Movies provide us with some of the best opportunities for empathy in a culture where strangers avoid each other and many groups are considered outsiders or pariahs because of race, class, gender, and social status. Erik Kolbell has written: "Empathy is risky business, which may be why we so often shy away from it. It's risky because when we extend ourselves to a person who is in pain we're allowing their condition to remind us of our own, remind us that what they are bearing is the human condition, and the inevitability to which we are all exposed."

Empathy is an innate human capacity that enables us to understand the experiences of another person. It allows us to connect with those who are worlds apart from us. The Woodsman is an exceptional movie about a pedophile who has just been released from prison and is seeking a new life.
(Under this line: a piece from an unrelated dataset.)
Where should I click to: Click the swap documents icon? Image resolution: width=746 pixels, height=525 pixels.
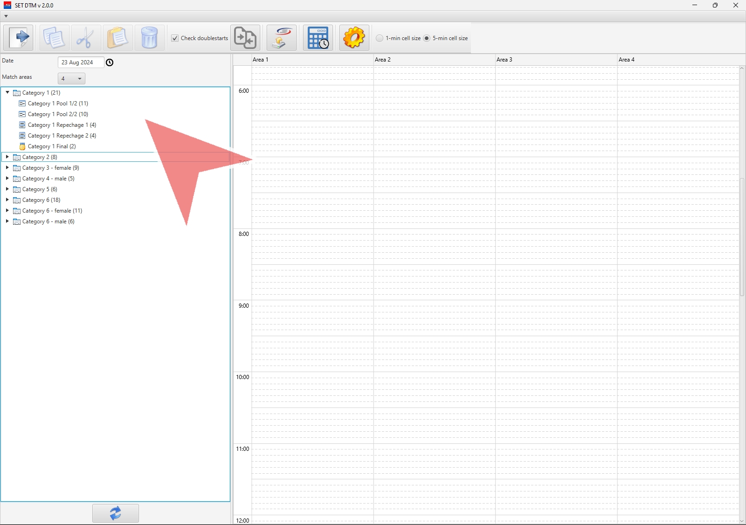245,38
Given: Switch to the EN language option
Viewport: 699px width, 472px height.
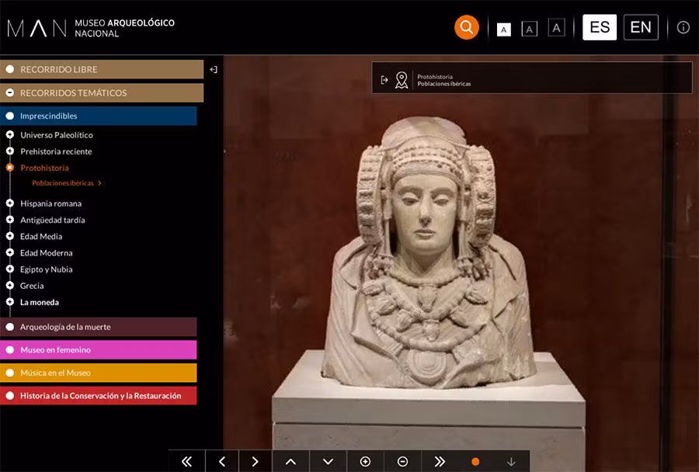Looking at the screenshot, I should coord(641,26).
Society has a very low view of sexual offenders; they are even ostracized in jails, considered so vile by other prisoners that they are often the victims of abuse and even murder. You couldn't ask for a better empathy practice than a movie about a pedophile.

Walter (Kevin Bacon) has spent 12 years in prison after being convicted of molesting 10-12-year-old girls. Released on supervised parole, he is trying to start his life over. He rents an apartment and takes a job at a lumberyard with a boss who knows about his record. Walter stays to himself at work, but his need for solitude at lunch rubs Mary Kay (Eve), a secretary, the wrong way. She decides that he's "damaged goods" and hiding some dark secret. Vickie (Kyra Sedgwick), who operates a forklift, refuses to take any sexual banter from the men at the lumberyard. She is attracted to Walter and gives him a ride home. After a few beers, they have sex, but he refuses to tell her about his past.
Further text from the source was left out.